**Passage given:**

But mere intellectual or verbal agreement concerning the crippling effects of authority is stupid and vain. There must be deep insight into the hidden motivations of authority and domination. If we see that intelligence can never be awakened through compulsion, the very awareness of that fact will burn away our fears, and then we shall begin to cultivate a new environment which will be contrary to and far transcend the present social order.

To understand the significance of life with its conflicts and pain, we must think independently of any authority, including the authority of organized religion; but if in our desire to help the child we set before him authoritative examples, we shall only be encouraging fear, imitation and various forms of superstition.

Those who are religiously inclined try to impose upon the child the beliefs, hopes and fears which they in turn have acquired from their parents; and those who are anti-religious are equally keen to influence the child to accept the particular way of thinking which they happen to follow.

We all want our children to accept our form of worship or take to heart our chosen ideology. It is so easy to get entangled in images and formulations, whether invented by ourselves or by others, and therefore it is necessary to be ever watchful and alert. What we call religion is merely organized belief, with its dogmas, rituals, mysteries and superstitions.

Each religion has its own sacred book, its mediator, its priests and its ways of threatening and holding people. Most of us have been conditioned to all this, which is considered religious education; but this conditioning sets man against man, it creates antagonism, not only among the believers, but also against those of other beliefs.

Though all religions assert that they worship God and say that we must love one another, they instil fear through their doctrines of reward and punishment, and through their competitive dogmas they perpetuate suspicion and antagonism. Dogmas, mysteries and rituals are not conducive to a spiritual life.

**Given data:**

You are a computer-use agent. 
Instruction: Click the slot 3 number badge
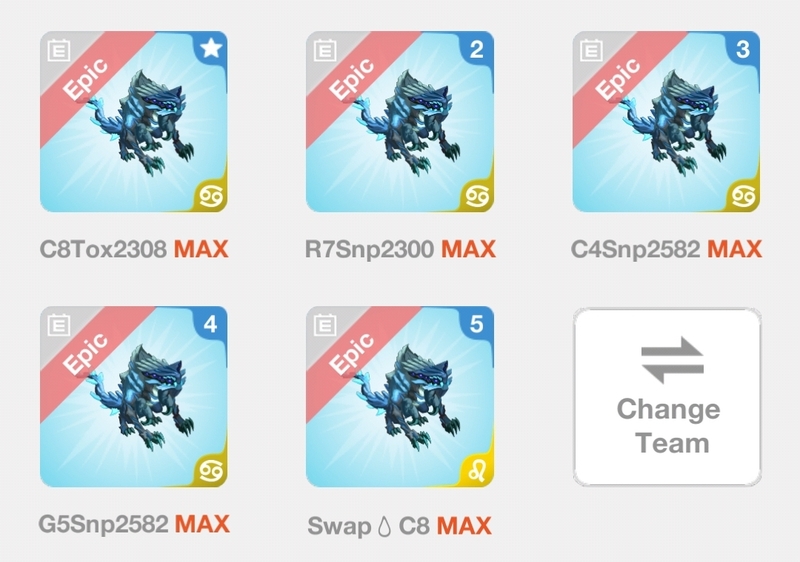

**Aim of the exercise:**
Using the passage on religion and authority, say yes or no to each statement and quote the words that decide it.
1. People who are anti-religious also try to bring the child around to their own way of thinking.
2. Intelligence can be awakened through compulsion.
3. Dogmas, mysteries and rituals help bring about a spiritual life.
The lines play no part in this work.

**Solution to this problem:**
1. Yes: "those who are anti-religious are equally keen to influence the child to accept the particular way of thinking which they happen to follow."
2. No: "intelligence can never be awakened through compulsion"
3. No: "Dogmas, mysteries and rituals are not conducive to a spiritual life."